The binge eating occurs, on average, at least 2 days a week for
6 months
The binge eating is not associated with the regular use of
inappropriate compensatory behaviors (e.g., purging, fasting,
excessive exercise)
People with binge-eating disorder experience frequent episodes
of out-of-control eating, with the same binge-eating symptoms as
those with bulimia. The main difference is that individuals with
binge-eating disorder do not purge their bodies of excess
calories. Therefore, many with the disorder are overweight for
their age and height. Feelings of self-disgust and shame
associated with this illness can lead to bingeing again,
creating a cycle of binge eating.
Treatment Strategies
Eating disorders can be treated and a healthy weight restored.
The sooner these disorders are diagnosed and treated, the better
the outcomes are likely to be. Because of their complexity,
eating disorders require a comprehensive treatment plan
involving medical care and monitoring, psychosocial
interventions, nutritional counseling and, when appropriate,
medication management. At the time of diagnosis, the clinician
must determine whether the person is in immediate danger and
requires hospitalization.
Treatment of anorexia calls for a specific program that involves
three main phases: (1) restoring weight lost to severe dieting
and purging;
(2) treating psychological disturbances such as distortion of
body image, low self-esteem, and interpersonal conflicts; and
(3) achieving long-term remission and rehabilitation, or full
recovery. Early diagnosis and treatment increases the treatment
success rate. Use of psychotropic medication in people with
anorexia should be considered only after weight gain has been
established.
Certain selective serotonin reuptake inhibitors (SSRIs) have
been shown to be helpful for weight maintenance and for
resolving mood and anxiety symptoms associated with anorexia.
The acute management of severe weight loss is usually provided
in an inpatient hospital setting, where feeding plans address
the person's medical and nutritional needs. In some cases,
intravenous feeding is recommended.
Once malnutrition has been corrected and weight gain has begun,
psychotherapy (often cognitive-behavioral or interpersonal
psychotherapy) can help people with anorexia overcome low
self-esteem and address distorted thought and behavior patterns.
Families are sometimes included in the therapeutic process.
The primary goal of treatment for bulimia is to reduce or
eliminate binge eating and purging behavior. To this end,
nutritional rehabilitation, psychosocial intervention, and
medication management strategies are often employed.
Establishment of a pattern of regular, non-binge meals,
improvement of attitudes related to the eating disorder,
encouragement of healthy but not excessive exercise, and
resolution of co-occurring conditions such as mood or anxiety
disorders are among the specific aims of these strategies.

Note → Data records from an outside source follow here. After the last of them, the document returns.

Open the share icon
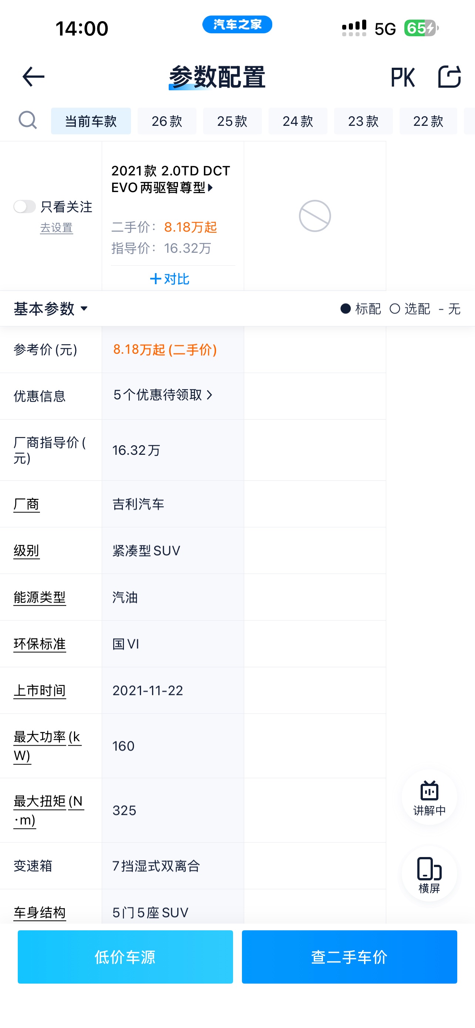pyautogui.click(x=449, y=77)
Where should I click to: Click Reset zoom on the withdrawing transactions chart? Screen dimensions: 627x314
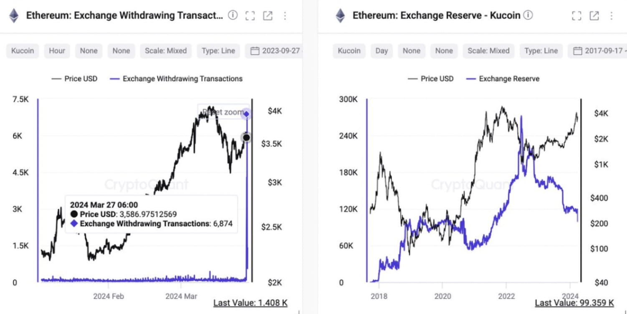(x=224, y=112)

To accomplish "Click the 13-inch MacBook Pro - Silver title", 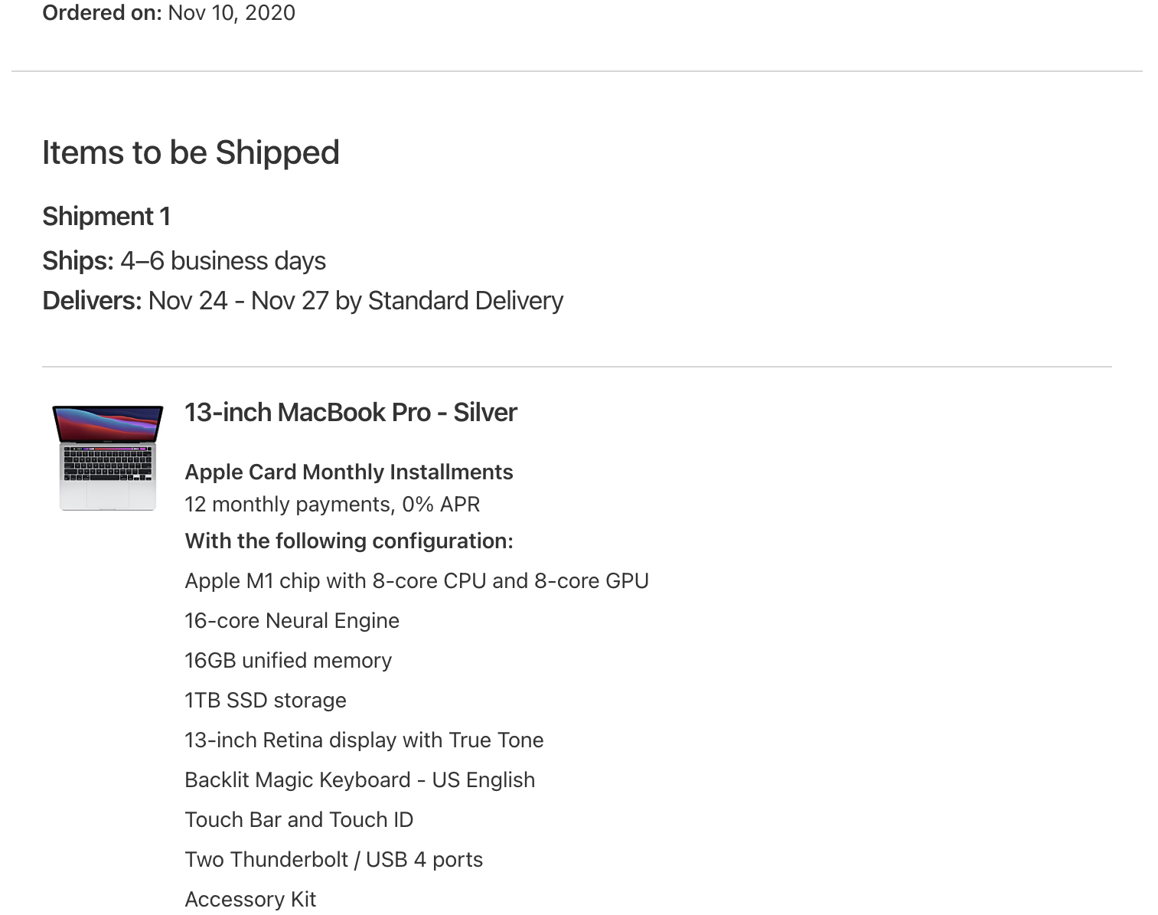I will [351, 413].
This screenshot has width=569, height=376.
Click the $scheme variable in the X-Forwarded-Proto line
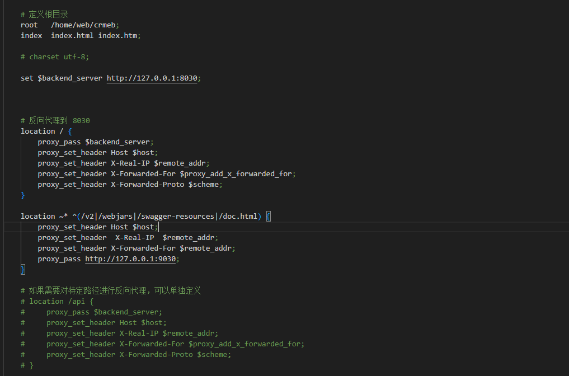click(204, 185)
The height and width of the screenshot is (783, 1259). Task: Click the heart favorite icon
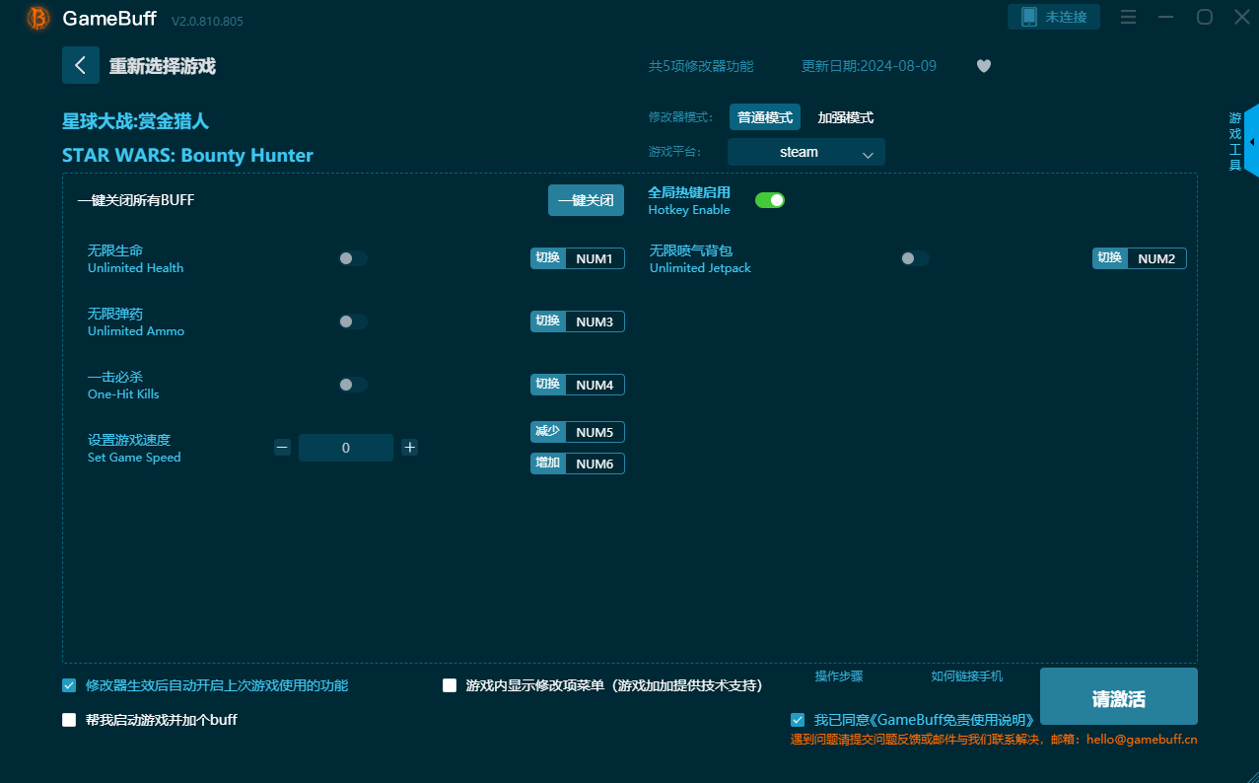coord(983,66)
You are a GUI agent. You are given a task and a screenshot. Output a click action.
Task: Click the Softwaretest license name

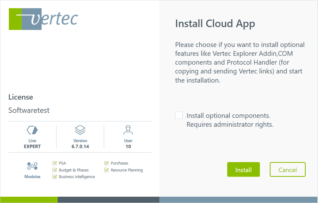tap(29, 110)
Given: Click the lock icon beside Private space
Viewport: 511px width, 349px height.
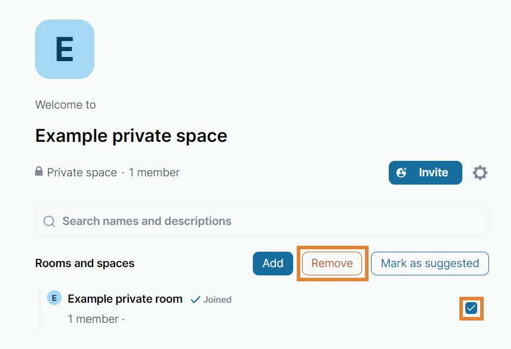Looking at the screenshot, I should 39,172.

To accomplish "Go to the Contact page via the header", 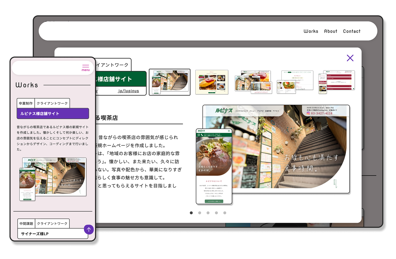I will click(352, 31).
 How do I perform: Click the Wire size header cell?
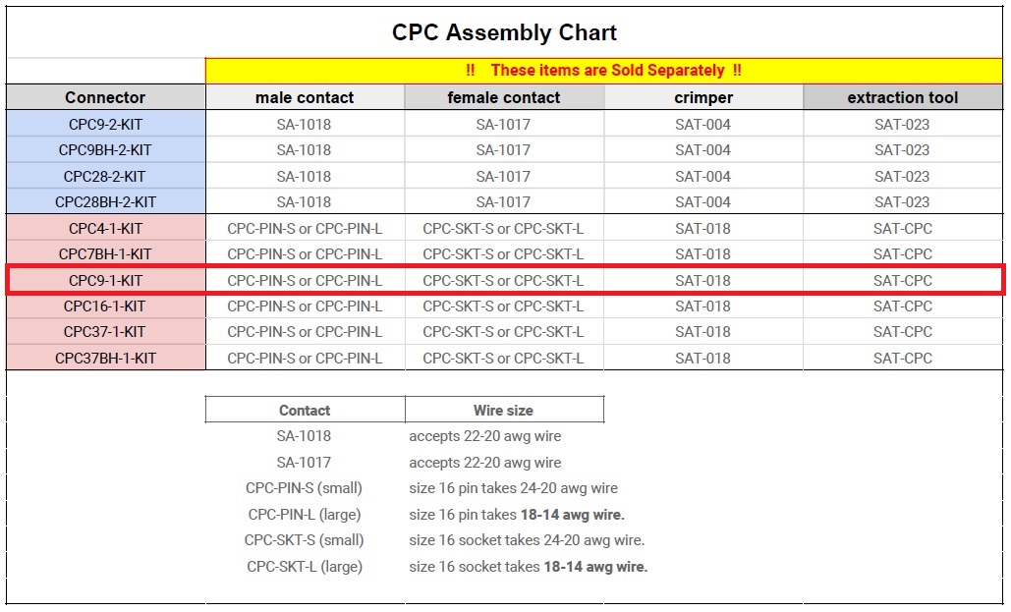pyautogui.click(x=504, y=411)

Individual psychotherapy (especially cognitive-behavioral or
interpersonal psychotherapy), group psychotherapy that uses a
cognitive-behavioral approach, and family or marital therapy
have been reported to be effective.
Psychotropic medications, primarily antidepressants such as the
selective serotonin reuptake inhibitors (SSRIs), have been found
helpful for people with bulimia, particularly those with
significant symptoms of depression or anxiety, or those who have
not responded adequately to psychosocial treatment alone.
These medications also may help prevent relapse. The treatment
goals and strategies for binge-eating disorder are similar to
those for bulimia, and studies are currently evaluating the
effectiveness of various interventions.
People with eating disorders often do not recognize or admit
that they are ill. As a result, they may strongly resist getting
and staying in treatment. Family members or other trusted
individuals can be helpful in ensuring that the person with an
eating disorder receives needed care and rehabilitation. For
some people, treatment may be long term.